== RECORDS ==
• • •

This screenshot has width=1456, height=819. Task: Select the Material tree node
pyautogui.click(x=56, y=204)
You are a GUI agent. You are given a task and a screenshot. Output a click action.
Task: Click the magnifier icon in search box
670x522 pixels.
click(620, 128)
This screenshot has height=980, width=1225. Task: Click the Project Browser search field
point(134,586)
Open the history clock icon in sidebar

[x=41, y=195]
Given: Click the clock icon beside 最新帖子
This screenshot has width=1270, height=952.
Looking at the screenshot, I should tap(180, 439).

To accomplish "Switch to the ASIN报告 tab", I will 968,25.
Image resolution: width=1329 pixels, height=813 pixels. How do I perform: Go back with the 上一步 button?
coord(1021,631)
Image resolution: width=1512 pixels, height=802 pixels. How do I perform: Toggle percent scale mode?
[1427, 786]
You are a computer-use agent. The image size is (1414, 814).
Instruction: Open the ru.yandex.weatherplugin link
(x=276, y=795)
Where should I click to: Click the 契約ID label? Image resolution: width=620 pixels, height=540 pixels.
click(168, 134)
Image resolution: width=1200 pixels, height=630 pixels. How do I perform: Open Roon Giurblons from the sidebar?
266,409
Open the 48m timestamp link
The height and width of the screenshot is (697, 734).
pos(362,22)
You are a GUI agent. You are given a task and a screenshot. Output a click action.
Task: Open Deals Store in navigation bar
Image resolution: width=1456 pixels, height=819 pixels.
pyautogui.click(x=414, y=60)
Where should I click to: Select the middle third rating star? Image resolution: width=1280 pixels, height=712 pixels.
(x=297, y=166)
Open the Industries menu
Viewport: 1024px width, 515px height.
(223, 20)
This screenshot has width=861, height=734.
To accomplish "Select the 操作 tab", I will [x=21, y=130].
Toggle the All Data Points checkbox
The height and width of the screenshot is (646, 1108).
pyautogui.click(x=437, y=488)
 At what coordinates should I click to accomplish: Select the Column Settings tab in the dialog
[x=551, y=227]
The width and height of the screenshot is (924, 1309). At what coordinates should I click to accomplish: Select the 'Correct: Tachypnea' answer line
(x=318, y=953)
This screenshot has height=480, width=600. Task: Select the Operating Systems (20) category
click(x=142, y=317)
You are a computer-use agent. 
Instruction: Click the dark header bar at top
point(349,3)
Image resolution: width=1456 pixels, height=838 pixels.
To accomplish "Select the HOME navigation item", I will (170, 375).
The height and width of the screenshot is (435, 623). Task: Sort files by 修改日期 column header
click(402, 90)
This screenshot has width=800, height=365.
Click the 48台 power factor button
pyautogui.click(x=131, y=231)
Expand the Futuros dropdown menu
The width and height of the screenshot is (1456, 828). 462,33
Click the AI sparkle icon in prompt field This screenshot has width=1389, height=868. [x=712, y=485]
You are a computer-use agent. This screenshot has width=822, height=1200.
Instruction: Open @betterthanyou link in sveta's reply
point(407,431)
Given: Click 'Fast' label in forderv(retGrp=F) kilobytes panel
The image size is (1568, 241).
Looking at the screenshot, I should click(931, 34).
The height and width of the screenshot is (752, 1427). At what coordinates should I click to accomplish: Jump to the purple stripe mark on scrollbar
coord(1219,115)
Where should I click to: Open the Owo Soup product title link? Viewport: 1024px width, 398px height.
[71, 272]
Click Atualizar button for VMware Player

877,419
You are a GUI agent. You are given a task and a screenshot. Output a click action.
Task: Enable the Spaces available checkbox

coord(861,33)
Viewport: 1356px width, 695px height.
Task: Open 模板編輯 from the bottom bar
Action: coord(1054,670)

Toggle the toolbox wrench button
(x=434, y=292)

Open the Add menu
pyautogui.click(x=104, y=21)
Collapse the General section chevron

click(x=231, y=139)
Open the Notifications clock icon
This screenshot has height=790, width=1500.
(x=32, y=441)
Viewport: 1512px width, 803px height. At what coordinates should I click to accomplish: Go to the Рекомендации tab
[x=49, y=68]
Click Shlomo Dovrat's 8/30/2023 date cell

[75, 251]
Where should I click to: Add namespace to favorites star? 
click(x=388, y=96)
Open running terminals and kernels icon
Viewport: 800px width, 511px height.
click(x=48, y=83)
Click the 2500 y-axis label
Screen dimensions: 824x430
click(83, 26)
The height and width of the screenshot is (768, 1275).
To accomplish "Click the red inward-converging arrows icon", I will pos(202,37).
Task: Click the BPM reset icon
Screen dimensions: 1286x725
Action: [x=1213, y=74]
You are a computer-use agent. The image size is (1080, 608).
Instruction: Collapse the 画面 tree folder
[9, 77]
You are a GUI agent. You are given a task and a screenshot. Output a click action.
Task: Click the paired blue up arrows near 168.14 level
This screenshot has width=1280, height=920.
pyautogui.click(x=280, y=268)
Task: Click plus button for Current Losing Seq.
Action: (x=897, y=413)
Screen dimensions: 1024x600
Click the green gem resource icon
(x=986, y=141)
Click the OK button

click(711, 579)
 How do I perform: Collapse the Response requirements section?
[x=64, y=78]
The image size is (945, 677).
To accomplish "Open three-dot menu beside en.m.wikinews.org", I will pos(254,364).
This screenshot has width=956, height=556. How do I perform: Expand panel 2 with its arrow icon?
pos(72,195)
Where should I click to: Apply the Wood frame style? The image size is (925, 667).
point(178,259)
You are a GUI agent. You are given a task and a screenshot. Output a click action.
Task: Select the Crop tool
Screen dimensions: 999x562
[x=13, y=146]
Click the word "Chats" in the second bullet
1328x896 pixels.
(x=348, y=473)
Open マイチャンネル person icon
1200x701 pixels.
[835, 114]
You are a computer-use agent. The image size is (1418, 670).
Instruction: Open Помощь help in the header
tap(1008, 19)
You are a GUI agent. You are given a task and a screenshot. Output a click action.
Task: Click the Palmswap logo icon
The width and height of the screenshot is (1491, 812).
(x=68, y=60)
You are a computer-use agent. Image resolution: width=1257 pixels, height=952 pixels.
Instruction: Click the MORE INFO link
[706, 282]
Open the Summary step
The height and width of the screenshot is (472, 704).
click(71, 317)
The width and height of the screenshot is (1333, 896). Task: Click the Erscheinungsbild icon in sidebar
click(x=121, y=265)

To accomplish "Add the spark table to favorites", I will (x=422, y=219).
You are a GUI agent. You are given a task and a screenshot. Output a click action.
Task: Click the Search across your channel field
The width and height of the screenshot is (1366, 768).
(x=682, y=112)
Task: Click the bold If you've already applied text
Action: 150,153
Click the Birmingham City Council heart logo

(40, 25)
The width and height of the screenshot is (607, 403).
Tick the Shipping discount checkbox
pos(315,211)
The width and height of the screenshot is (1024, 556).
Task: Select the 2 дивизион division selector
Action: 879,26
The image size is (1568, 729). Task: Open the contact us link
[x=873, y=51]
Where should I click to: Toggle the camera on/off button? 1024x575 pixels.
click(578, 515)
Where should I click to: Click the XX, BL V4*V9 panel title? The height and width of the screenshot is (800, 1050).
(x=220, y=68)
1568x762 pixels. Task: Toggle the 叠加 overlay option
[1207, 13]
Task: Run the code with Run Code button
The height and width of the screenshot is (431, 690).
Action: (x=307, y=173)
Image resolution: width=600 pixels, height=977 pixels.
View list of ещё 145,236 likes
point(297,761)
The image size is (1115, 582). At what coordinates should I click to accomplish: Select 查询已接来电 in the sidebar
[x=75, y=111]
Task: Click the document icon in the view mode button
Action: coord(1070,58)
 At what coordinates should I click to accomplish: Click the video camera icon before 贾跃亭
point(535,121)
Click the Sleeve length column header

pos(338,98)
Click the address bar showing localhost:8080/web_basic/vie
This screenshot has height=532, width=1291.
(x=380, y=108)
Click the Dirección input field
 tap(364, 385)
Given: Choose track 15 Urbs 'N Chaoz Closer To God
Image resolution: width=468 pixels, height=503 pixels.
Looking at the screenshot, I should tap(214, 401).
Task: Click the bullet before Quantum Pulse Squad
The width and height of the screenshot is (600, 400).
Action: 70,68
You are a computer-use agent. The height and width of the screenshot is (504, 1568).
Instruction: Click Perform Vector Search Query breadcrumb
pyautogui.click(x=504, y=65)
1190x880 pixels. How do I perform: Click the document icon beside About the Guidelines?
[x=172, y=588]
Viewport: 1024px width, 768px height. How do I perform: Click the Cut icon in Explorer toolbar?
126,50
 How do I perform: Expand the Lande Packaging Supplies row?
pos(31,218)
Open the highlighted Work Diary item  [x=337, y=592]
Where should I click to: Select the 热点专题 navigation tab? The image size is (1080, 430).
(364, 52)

• • •

== WORK ITEM ==
Give only a number: how many lines of the data hold the string "will"?

== EXERCISE OUTPUT ==
6